‘Impossibly long’: LTC waitlists, age discrimination among concerns in request for public inquiry
Posted: March 25, 2021
(March 24, 2021)
By: Brittany Rosen, Global News
Several Ontario unions representing health-care workers are calling for a public inquiry into the province’s hospitals and long-term care homes.
The Ontario Health Coalition (OHC), the Ontario Council of Hospital Unions (OCHU), the hospital division of the Canadian Union of Public Employees (CUPE) and the Advoacy Centre for the Elderly (ACE) claim there have been growing waitlists for hospitals and long-term care, in addition to systemic discrimination based on age.
The organizations say in the last three decades, the province has cut 20,000 hospital beds. They say there are also 38,000 people on a waitlist to get into a long-term care home in Ontario.
In Durham, Peterborough and Lindsay there are nearly 12,500 people on a wait list to get into long-term care. The OHC says getting to the front of that line can take more than 11 years — the longest timespan in the province.
“They’re still beyond the lifespans of people on the waitlist,” said Natalie Mehra, OHC’s executive director.
“Most people might live two and a half years or so if they get into long-term care, so they’re impossibly long. And it’s not like their needs go away. Families suffer.”
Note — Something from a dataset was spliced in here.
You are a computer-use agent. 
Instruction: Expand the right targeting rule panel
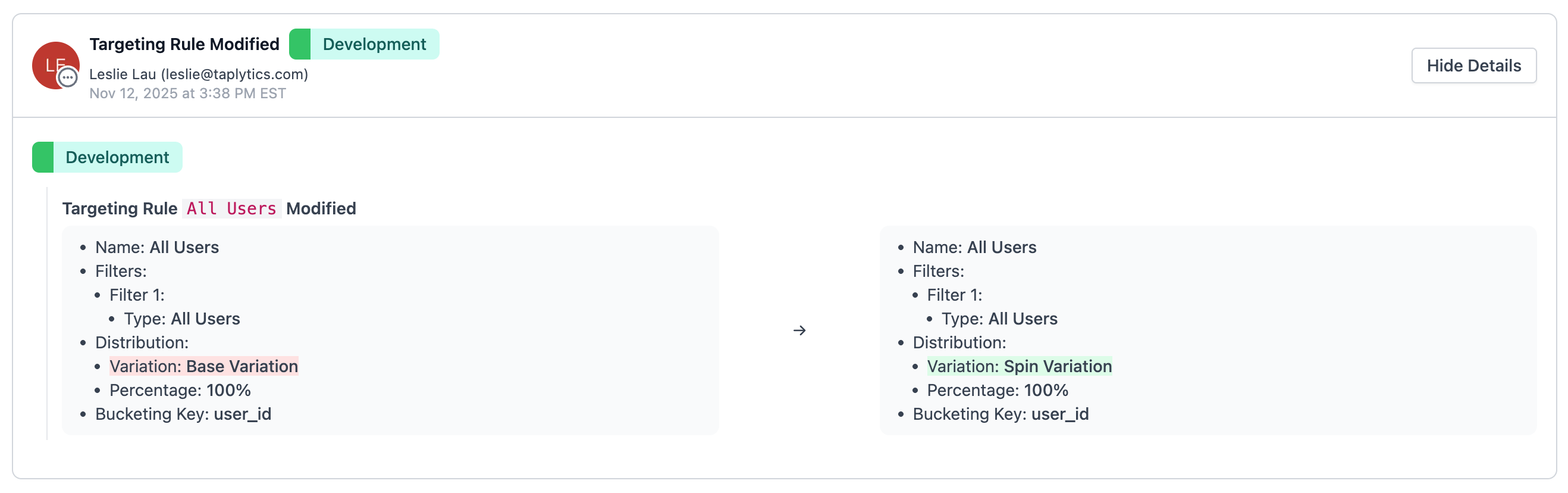[1208, 330]
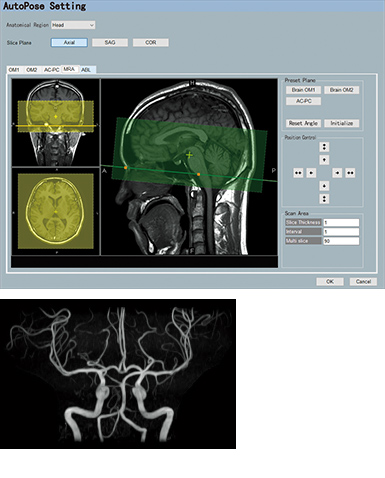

Mehra says for families that can’t get into a home, many are forced to pay thousands of dollars a month for retirement home care or other types of private care.
“It’s been a plan by multiple governments to save money by not actually creating enough long-term care beds or hospital beds,” she said.
The OHC also says Ontario’s elderly have been facing discrimination, claiming many during the pandemic have been offloaded from hospitals into makeshift sites, hotels and even long-term care homes facing outbreaks.
“This kind of hospital diversion, not allowing long-term care residents and the elderly to access the hospital care they need, the long-term care they need, that continues,” Mehra says.
“It’s an ageism in planning, but it’s an ageism in attitude about the value of their lives. These are loved people; they matter.”
A spokesperson for the minister of long-term care says, “the work to modernize long-term care is underway with immediate staffing investments culminating in $1.9 billion annually to meet our nation-leading four hours, on average, of daily direct resident care, and $2.6 billion invested to create modern and safe long-term care spaces.
“Our government is fixing a broken system and making long-term care a better place for residents to live, and a better place for staff to work.”
Meanwhile, hospital workers are also calling for the public inquiry. Sarah Labelle, a medical technologist with Lakeridge Health and a representative for OPSEU’s hospital professionals division says the pandemic has highlighted existing hospital capacity issues.
“The occupancy should sit at 85 per cent for hospitals and because of successive governments and decades of cuts to our hospitals and beds, we routinely sit at 100 per cent occupancy,” she said.
“We saw that prior to leading into a pandemic. We were seeing people waiting for beds, waiting (for) days, waiting in emergency rooms and in closets, wherever we could put them.”
Labelle says hospitals can no longer turn to temporary solutions, like cancelling elective surgeries, to relieve capacity. She says new government policies that include more beds and increased staffing levels are necessary to lower the strain on hospitals.
“The OHRC is in the process of studying this request carefully, and in the context of the investigation that the independent Long-Term Care COVID-19 Commission is currently undertaking,” said media relations officer Adewonuola Johnson.